In 2023, 91.7% of all the crypto market liquidity lies in the hands of only eight global entities: Binance, Coinbase, Kraken, OKX, KuCoin, Bybit, Binance.US, and Bitfinex. This is what a new report by Bankless Times noted on September 15.
Interestingly, the smart data platform Kaiko also recently reported a similar value of 91.7% of the entire liquidity concentrated among the eight largest centralized exchanges, and 58.5% of this liquidity is kept by two of them. Things get even worse when looking at the traded volume, 64% is dominated by a single CEX.
Notably, the crypto market liquidity and trade volume have become more centralized since 2021, as by then, the dominant CEX only had 38% of the entire trading volume.

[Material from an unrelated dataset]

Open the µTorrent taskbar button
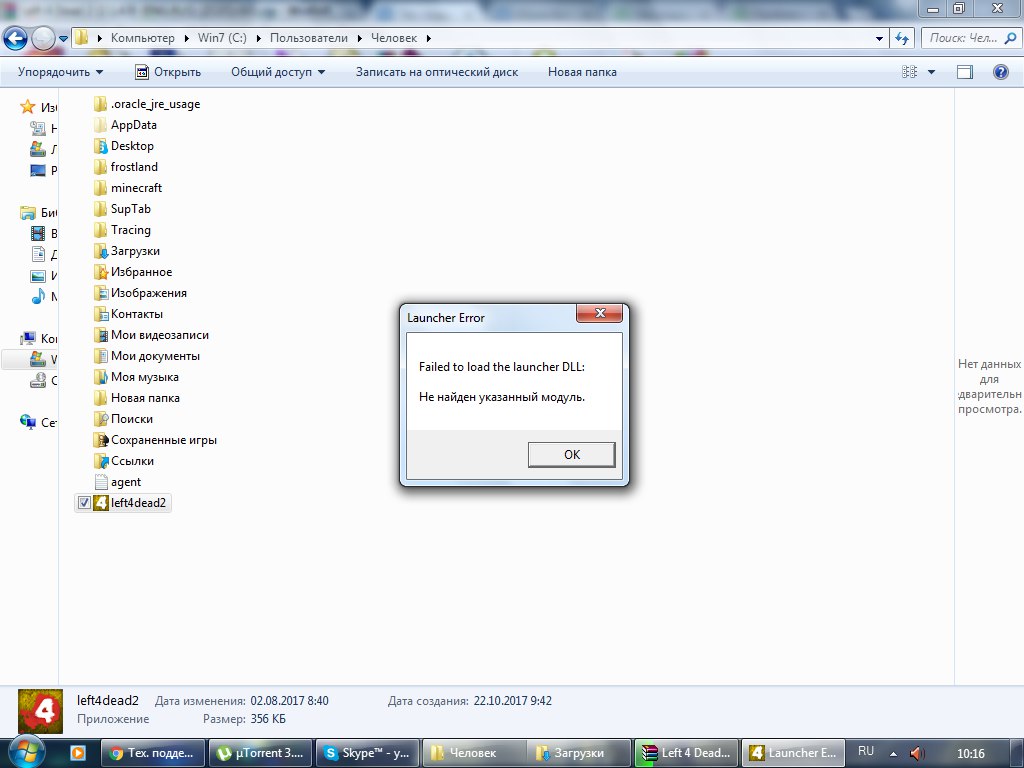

And the current 65% was performed over the four largest entities instead of a single one.
This shows a worrying tendency of centralization in the last two years, instead of what would be expected to be a growing decentralization to a space built within these values.
Liquidity concentration is a double-edged sword
“Liquidity concentration is a double-edged sword. It can offer some clear advantages, but it also poses significant risks. The crypto community must find ways of addressing its risks without sacrificing the benefits.”— Alice Leetham, a crypto expert at Bankless Time
According to Bankless Time, this ‘dominance’ tendency happens because these entities had the ‘first mover advantage’, earning the trust of users over the years, and also listing a higher variety of good liquidity pairs of cryptocurrencies. Not only that, but they are also able to invest in better technology for a more reliable service.
Moreover, the more liquidity a CEX has, the more liquidity it will attract, as traders and investors usually look for liquidity and trading volume when choosing their services to use.
However, it also creates a riskier environment of dependency on these dominant entities. These are called “centralization vulnerabilities” by experts, which are composed of single points of failure that can affect the entire space if negative events happen at these frontiers.